The third day he came into heaven and said: “O God forever blessed! Some of your servants are sorrowing.” God said, “How can that be, Michael? I don’t hear any cries.”  “O God forever blessed!” said Michael.  “Your trees are grieving because you never taught them how to pray.  They are mourning, and in their great sorrow they are tearing off their leaves and scattering them on the ground.” At those words God remembered that he had not taught them, and he took pity on his faithful servants.

He descended down to earth and walked among them.  At first they never saw him because of the great burden of their sorrow; they tore off their leaves and strewed them on him as he walked under their branches.  At last God himself wept in his mercy and made himself known to them.

“O trees, my little friends,” he said, “stop tearing off your leaves and scattering them about but listen to me.  Listen carefully, because I have thought of a prayer for you to pray.”

Instantly the trees stopped their lamentations and composed themselves to listen.  “Hear me then, trees,” said God. “This is the way you must pray: not with words nor with songs, but with silence, and branches lifted up in supplication.  Don’t be afraid that I won’t hear you.  I have ears to hear the most silent heart and I love to pour myself out in the quietness.  Only keep your branches forever raised in prayer, and I will not forget you.”

“O King, be praised forever,” said the trees in their joy, and with once accord they raised their branches up in supplication to heaven, and fell into a deep silence.  So God went back up to his throne and listened with love to the prayers of all his faithful servants.

Now it happened that the world fell into misery and death; and God, to defeat death, sent his own beloved Son to die.  The way that it was arranged for him to perish was by hanging on the wood of a tree, and at this the trees were aghast.

“Lord,” they said in the stillness of their hearts, “didn’t we cradle him when he was a child?” “You did,” said God, remembering. “Also,” they said, ‘didn’t we give a livelihood to his father so he could eat?” “You did,” said God, remembering.  “Didn’t we form the boat from which he taught the crowds?” “All this is true,” said God.  “Then, O!” they mourned, “why must he suffer on us, why must our hard, stiff nature be the thing on which he breaks himself and dies? Why have you appointed us to treat the Beloved so bitterly?” God looked at the trees most tenderly and said, “My dear ones, you have not yet plumbed the depths of my love.”

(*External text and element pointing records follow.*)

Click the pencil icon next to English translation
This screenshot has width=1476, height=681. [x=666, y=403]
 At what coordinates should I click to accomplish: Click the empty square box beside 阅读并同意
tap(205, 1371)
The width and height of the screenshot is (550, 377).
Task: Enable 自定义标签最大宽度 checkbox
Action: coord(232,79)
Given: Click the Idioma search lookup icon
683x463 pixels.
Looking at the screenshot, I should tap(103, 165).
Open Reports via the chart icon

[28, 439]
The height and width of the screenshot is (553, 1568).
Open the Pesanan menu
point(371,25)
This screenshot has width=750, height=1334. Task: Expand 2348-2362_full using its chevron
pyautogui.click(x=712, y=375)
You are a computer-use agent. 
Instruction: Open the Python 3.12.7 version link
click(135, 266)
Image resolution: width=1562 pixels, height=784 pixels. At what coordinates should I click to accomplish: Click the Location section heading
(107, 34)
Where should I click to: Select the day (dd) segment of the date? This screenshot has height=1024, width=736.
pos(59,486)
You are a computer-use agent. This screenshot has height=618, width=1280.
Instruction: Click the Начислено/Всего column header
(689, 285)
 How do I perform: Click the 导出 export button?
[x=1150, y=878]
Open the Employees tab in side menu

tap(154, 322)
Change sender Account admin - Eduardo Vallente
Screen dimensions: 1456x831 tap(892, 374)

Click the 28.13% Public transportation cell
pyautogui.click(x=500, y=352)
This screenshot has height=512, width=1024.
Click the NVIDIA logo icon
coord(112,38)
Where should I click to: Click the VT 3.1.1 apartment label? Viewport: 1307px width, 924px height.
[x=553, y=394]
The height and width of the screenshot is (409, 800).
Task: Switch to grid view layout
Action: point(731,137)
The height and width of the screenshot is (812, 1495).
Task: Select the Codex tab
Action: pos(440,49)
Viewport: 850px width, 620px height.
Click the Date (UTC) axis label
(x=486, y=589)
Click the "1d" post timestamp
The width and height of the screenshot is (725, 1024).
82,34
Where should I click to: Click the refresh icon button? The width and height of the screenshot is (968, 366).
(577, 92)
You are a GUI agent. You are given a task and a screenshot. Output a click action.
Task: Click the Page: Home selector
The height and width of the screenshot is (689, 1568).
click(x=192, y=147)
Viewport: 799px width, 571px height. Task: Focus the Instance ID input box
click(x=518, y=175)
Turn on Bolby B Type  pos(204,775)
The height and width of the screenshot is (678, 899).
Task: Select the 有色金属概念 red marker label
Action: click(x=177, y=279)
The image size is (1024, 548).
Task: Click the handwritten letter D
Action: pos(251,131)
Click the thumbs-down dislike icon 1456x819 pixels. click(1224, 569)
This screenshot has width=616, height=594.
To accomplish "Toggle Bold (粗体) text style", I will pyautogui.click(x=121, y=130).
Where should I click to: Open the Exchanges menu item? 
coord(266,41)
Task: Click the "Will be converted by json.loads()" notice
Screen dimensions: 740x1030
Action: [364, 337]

But they did not believe him and when God’s Son had died and light was extinguished out of the world, with one accord they dropped their branches and tore off their leaves in mourning.

“The Son is dead,” they wailed, “and we have killed him! He died to save us but we did not save him!  He is gone and joy is gone forever!” Likewise so wailed all the animals and men.

And God also wept on his throne in heaven.

But after he had done weeping, he plumbed the depths of his love and at the very heart and deepest place of his love he found the dead Son and this Son he brought back into the light of day.  This happened early in the

Now God’s Son was walking about in a garden and the silent trees saw him.  An awe stole over them, though they did not recognize him: but slowly, slowly they lifted their bare, ragged branches up towards heaven: and the dawn began to break.

And slowly, slowly a new sap ascended through all their veins and capillaries, and they began to wonder if they understood the extent of God’s love.  And the Man walking in the garden reminded them a little of God’s Son: and the sky turned pink and gold.

And just as the sun rose, they recognized their Beloved and saw that he was alive, and with one accord they burst into flower, and the scent of those flowers rose straight to the throne of God.

Thus God taught them to pray twice: once at the very beginning of the world, and once when he gave them a new prayer to pray after they had plumbed the depths of his love.